Copy exactly, and copy only, the lines from the one bearing "Gifts (782, 1898)" through the final line of the records.

Material provided Start Marker

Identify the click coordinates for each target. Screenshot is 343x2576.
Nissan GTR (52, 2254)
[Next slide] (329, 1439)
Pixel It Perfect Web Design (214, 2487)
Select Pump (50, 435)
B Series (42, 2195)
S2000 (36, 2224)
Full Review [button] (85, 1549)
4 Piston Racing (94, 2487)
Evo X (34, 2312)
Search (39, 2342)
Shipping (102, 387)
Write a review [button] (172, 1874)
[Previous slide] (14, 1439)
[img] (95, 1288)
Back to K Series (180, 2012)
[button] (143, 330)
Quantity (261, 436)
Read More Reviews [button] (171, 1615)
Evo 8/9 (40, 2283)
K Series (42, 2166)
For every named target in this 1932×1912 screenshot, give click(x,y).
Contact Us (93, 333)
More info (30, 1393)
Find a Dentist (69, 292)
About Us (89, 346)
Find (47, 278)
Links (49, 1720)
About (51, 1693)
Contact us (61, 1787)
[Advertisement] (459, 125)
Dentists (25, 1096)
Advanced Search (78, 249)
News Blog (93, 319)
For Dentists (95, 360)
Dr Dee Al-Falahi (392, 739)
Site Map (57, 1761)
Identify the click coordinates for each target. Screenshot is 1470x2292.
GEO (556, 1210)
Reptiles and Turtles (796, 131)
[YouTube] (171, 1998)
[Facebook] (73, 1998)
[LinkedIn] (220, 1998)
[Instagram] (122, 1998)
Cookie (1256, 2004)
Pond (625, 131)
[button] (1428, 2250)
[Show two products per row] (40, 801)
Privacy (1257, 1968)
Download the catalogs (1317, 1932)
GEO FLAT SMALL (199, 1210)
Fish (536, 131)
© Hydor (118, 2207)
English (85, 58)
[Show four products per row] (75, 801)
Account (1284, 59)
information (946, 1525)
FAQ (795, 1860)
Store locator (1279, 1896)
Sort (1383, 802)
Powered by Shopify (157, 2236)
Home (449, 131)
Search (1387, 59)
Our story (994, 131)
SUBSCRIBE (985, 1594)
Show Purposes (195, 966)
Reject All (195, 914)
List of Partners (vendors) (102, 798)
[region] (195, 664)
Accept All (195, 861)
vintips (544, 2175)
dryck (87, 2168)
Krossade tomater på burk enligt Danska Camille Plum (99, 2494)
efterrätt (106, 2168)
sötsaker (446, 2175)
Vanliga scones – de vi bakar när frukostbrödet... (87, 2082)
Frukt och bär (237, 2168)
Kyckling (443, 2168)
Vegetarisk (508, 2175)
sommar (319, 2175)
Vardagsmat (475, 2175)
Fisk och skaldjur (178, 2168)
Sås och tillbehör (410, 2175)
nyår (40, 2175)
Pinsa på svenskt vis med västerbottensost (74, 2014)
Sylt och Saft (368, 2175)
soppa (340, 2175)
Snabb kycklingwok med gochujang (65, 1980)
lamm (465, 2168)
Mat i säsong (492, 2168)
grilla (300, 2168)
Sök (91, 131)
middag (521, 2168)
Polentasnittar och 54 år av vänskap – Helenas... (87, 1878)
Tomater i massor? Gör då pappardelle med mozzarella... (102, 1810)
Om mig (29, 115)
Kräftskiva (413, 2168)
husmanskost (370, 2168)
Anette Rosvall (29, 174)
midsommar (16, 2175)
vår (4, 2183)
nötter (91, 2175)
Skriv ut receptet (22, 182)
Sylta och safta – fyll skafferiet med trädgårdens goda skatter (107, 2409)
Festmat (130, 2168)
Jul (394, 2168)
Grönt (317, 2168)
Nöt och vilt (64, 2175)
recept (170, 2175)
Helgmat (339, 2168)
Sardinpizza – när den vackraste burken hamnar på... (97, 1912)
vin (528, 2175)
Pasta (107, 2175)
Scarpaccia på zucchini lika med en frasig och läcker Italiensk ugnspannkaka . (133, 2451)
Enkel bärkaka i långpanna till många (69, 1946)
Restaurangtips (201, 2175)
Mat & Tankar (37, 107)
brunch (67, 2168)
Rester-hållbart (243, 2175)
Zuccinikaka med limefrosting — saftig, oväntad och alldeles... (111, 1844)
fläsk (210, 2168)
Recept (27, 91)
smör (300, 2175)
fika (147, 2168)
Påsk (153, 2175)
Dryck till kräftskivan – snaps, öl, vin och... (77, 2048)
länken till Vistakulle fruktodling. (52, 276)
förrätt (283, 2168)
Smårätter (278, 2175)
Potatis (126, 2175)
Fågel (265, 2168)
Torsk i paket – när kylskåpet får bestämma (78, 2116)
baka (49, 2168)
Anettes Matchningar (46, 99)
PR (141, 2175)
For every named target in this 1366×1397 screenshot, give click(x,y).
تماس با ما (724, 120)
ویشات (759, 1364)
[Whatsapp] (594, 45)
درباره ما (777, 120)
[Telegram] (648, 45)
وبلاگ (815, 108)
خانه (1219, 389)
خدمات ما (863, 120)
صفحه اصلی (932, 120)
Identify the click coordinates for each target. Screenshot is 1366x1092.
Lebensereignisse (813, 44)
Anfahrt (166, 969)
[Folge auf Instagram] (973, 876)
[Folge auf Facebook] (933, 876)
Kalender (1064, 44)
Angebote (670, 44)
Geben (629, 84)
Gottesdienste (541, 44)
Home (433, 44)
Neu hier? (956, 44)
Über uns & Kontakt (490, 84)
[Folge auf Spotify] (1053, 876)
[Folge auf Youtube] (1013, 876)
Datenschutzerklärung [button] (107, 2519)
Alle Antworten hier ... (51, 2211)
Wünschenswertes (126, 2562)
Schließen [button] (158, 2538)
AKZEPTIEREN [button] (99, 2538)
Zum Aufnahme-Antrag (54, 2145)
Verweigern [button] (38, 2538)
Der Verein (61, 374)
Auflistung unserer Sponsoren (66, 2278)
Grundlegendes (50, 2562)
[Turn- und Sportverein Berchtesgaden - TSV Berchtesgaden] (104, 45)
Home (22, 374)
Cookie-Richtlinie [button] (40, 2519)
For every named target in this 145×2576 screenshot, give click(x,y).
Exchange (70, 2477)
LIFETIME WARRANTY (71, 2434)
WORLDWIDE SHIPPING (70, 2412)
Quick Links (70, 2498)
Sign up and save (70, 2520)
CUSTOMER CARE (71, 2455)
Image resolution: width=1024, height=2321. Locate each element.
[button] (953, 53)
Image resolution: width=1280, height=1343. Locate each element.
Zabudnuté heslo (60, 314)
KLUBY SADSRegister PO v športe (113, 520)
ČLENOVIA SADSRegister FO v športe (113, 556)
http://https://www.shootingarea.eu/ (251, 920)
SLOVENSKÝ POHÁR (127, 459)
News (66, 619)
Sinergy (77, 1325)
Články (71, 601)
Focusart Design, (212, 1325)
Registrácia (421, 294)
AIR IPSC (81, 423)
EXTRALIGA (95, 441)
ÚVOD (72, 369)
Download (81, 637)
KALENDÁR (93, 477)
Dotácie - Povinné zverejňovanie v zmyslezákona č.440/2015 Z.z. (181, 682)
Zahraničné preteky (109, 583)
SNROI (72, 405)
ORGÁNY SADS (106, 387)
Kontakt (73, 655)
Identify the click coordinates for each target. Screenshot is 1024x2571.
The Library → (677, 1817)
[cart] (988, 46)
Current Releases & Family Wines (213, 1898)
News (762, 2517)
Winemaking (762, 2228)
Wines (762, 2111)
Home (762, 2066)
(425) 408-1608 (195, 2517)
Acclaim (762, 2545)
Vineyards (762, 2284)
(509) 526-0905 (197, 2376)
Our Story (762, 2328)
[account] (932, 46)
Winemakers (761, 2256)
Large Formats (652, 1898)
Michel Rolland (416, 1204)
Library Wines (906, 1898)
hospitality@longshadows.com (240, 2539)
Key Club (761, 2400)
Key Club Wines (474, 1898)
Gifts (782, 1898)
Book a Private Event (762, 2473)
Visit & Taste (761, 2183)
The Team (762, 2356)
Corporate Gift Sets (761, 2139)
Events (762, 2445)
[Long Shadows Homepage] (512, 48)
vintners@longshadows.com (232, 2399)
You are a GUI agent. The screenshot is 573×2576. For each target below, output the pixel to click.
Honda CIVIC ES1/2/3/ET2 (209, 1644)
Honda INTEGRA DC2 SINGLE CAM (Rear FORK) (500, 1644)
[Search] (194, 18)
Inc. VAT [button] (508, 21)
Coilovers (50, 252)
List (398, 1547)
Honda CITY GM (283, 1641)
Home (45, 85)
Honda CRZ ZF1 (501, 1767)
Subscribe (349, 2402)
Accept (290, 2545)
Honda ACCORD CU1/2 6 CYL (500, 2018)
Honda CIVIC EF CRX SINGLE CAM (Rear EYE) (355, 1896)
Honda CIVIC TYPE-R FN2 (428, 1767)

Material provided End Marker

Solution to the problem »
Gifts (782, 1898)
Book a Private Event (762, 2473)
Visit & Taste (761, 2183)
The Team (762, 2356)
Corporate Gift Sets (761, 2139)
Events (762, 2445)
[Long Shadows Homepage] (512, 48)
vintners@longshadows.com (232, 2399)
You are a GUI agent. The screenshot is 573×2576. For each target below, output the pixel to click.
Honda CIVIC ES1/2/3/ET2 (209, 1644)
Honda INTEGRA DC2 SINGLE CAM (Rear FORK) (500, 1644)
[Search] (194, 18)
Inc. VAT [button] (508, 21)
Coilovers (50, 252)
List (398, 1547)
Honda CITY GM (283, 1641)
Home (45, 85)
Honda CRZ ZF1 (501, 1767)
Subscribe (349, 2402)
Accept (290, 2545)
Honda ACCORD CU1/2 6 CYL (500, 2018)
Honda CIVIC EF CRX SINGLE CAM (Rear EYE) (355, 1896)
Honda CIVIC TYPE-R FN2 (428, 1767)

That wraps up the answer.